A framed picture captured the culture clash. The stationmaster stands proudly, shaking hands with a visitor dressed in a jacket and tie. To the side stands an aboriginal man dressed in the starched white uniform of a house servant. He looks absurdly out of context, his eyes fixed past the camera, maybe gazing out the window at the land he belonged on. There isn’t much said about this clash. You have to dig a little to find stories of the Europeans and the aboriginal people massacring each other, since they don’t fit the usual tourist-friendly narrative, but they exist. I’m sure there were also many heart-warming stories of attempts at mutual understanding, but in the end it is clear who came out on top. Masters at adaptability, the aboriginal people seem adept at resisting the influences of the dominant culture to this day.
It wasn’t only the aboriginal people who impeded the progress the colonists had in mind. In addition to the English officials, Australia was mainly settled by European outliers.  Contrary to the dominant myth, the country was not a penal colony peopled by actual hard-nosed criminals. Instead, it received the results of a lower middle class purge that cleared out an unproductive layer of English society. Their crimes were largely petty crimes, not violent ones. Shipped halfway across the world and lacking the funds to return, they settled in and made the best of it. Understandably, they doubted very much that governmental edicts were designed to benefit them.
Therefore, when it was decreed that a national rail system would be built to enhance transportation of goods throughout the country, each of the five regions dug in. They each chose a different gauge for their railway that would extend only to the regional border. When they were done there was a country three-quarters the size of the U.S., crisscrossed with railroad tracks that could not connect with one another.  You can just hear them chuckling under their breath, “Okay Mate, there’s your railroad. Happy now?”
So, the colonists got what they wanted. Aboriginal people wear clothes now, though there is still plenty of space between them and the dominant culture. The telegraph line got completed, and they had their new link to the world.  A national railway was eventually constructed to supplant the five regional ones.
The yearning for connection continues. Internet cafes dot every city. Our great communicator Oprah visited as one of her final acts before her decommissioning, and travel reservations are up 30%.
Our last day in Alice Springs revealed the reason for the downtown concentration of fast food and retail giants. It is whispered that outside of town sits a joint secret defense base – secret only to incurious tourists, I think  – where “scientists” (read “spies”?) monitor activities in the skies. How do you keep 2000 Americans happy in the middle of the Outback?
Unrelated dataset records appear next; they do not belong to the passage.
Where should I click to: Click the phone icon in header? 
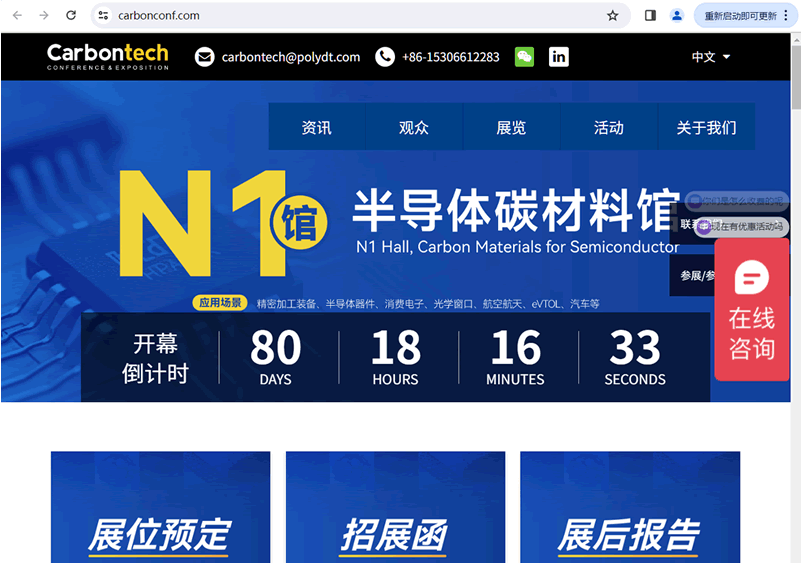tap(385, 57)
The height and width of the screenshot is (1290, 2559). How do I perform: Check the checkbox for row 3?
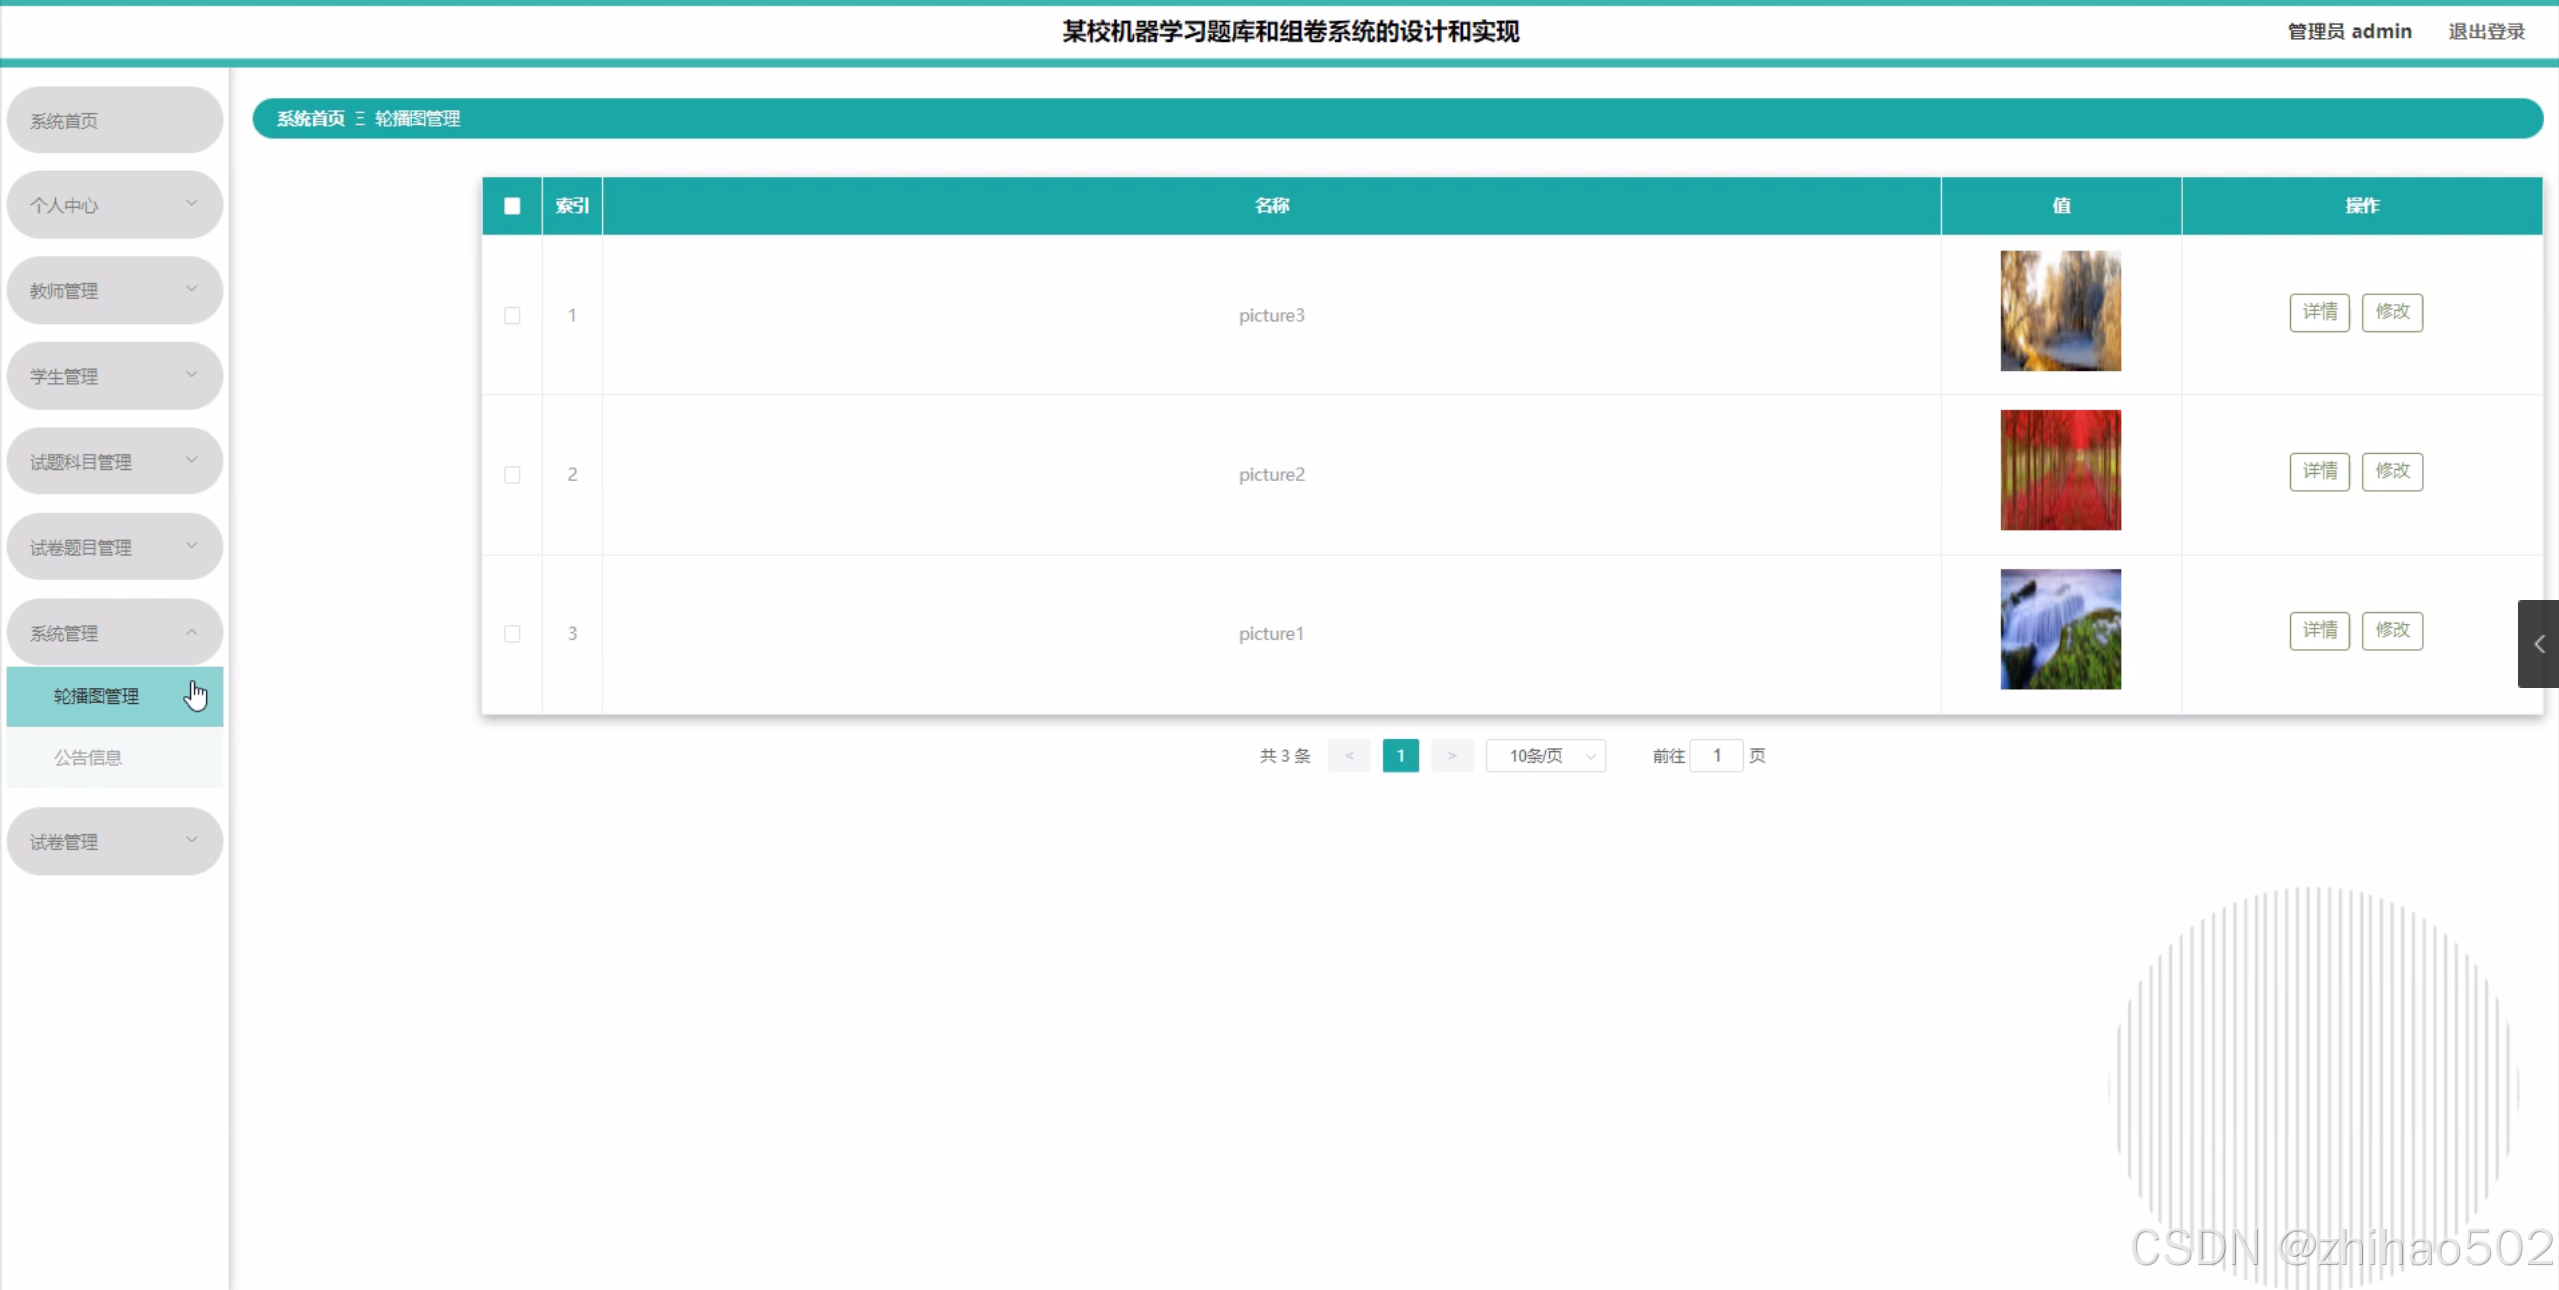512,634
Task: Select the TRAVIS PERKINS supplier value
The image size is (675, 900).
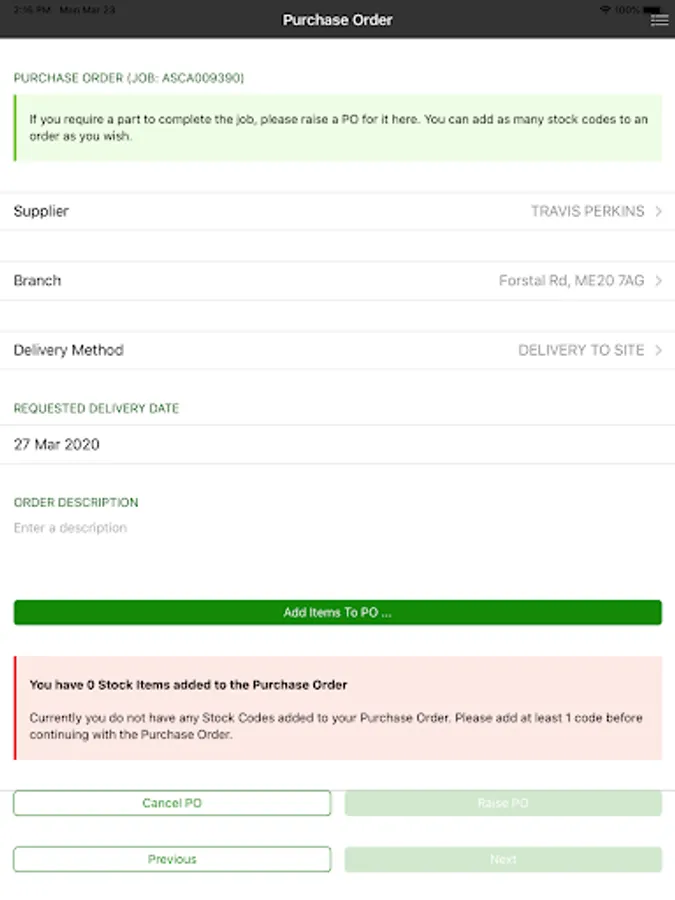Action: (587, 211)
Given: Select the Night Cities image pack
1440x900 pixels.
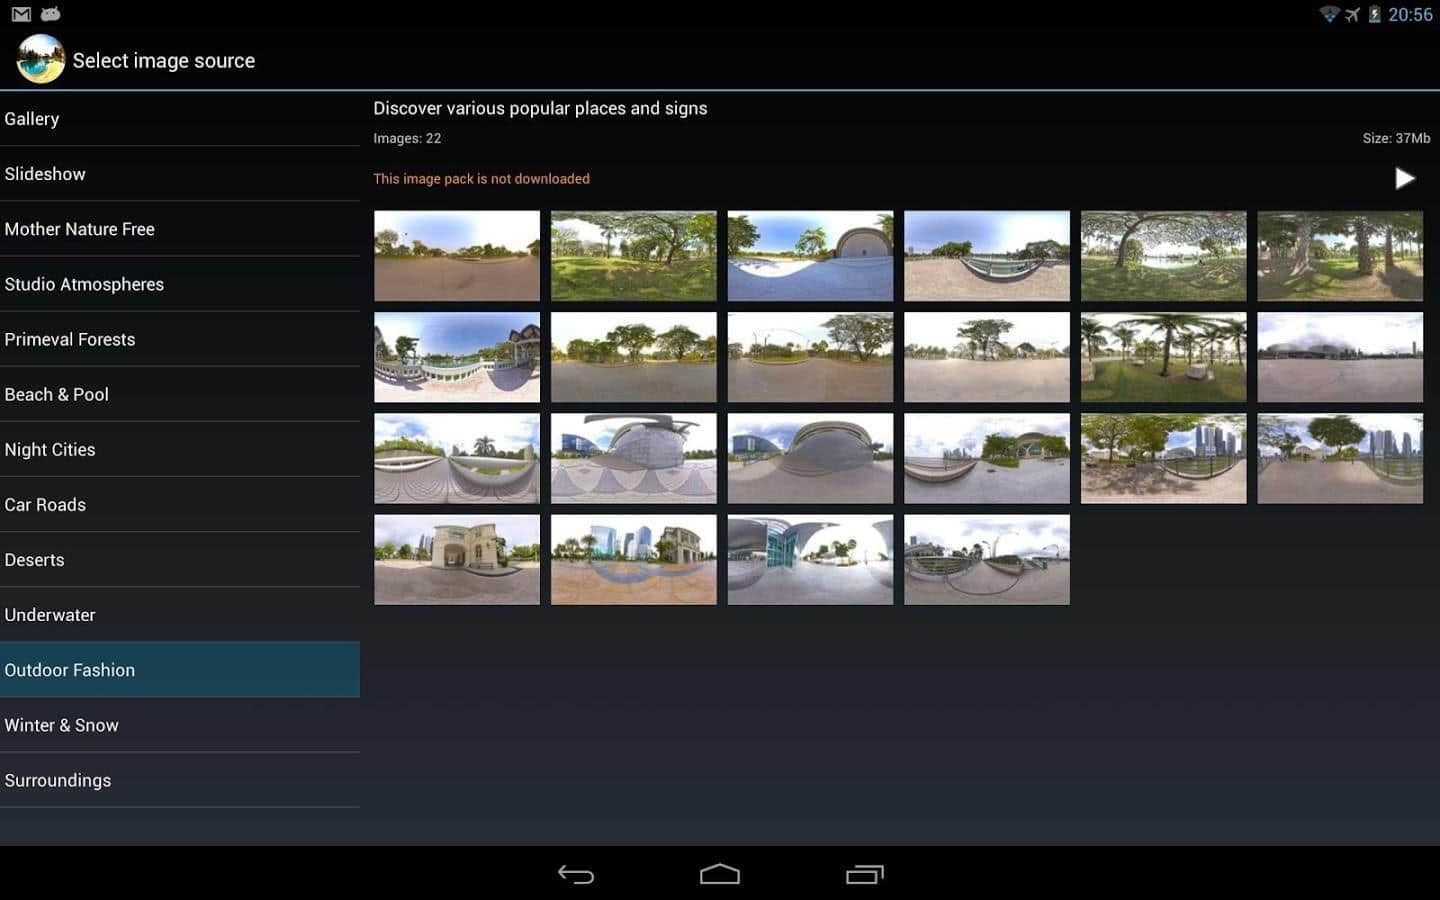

You do the same things the colonists tried to do – provide the comforts of home.  Which these days happily includes air conditioning.
Walking back to our hotel from town, we crossed a broad bridge that spanned a dry riverbed, the red sandy soil dotted with spiny light green bushes and the occasional tree. We heard voices in the dusk and looked to see several groups of 8 or 10 or 12 aboriginal people sitting in a circle.  Dressed in bright colors, some of them wearing U.S. sports jerseys, they sat as if planted in the soil.
Sometimes one group would call to another, conserving the energy it would take to walk all the way in between. They were engaged with one another, and seemed oblivious to the passing tourists. We felt that we were intruding, and that our curiosity put them on display when they were just following their longtime daily habits. But really, how could we look away?
Our guide told us later that evening that seeing such a different and ancient way of life was part of the privilege of visiting the Outback. Just like we couldn’t overlook the urges of the colonists, and of the forced immigrants, we had to consider those of the people who had been there all along. What rumors must have spread among them when the pale visitors with their great plans arrived? And more recently, when the construction of a giant base is begun, or a KFC arrives? We can only guess.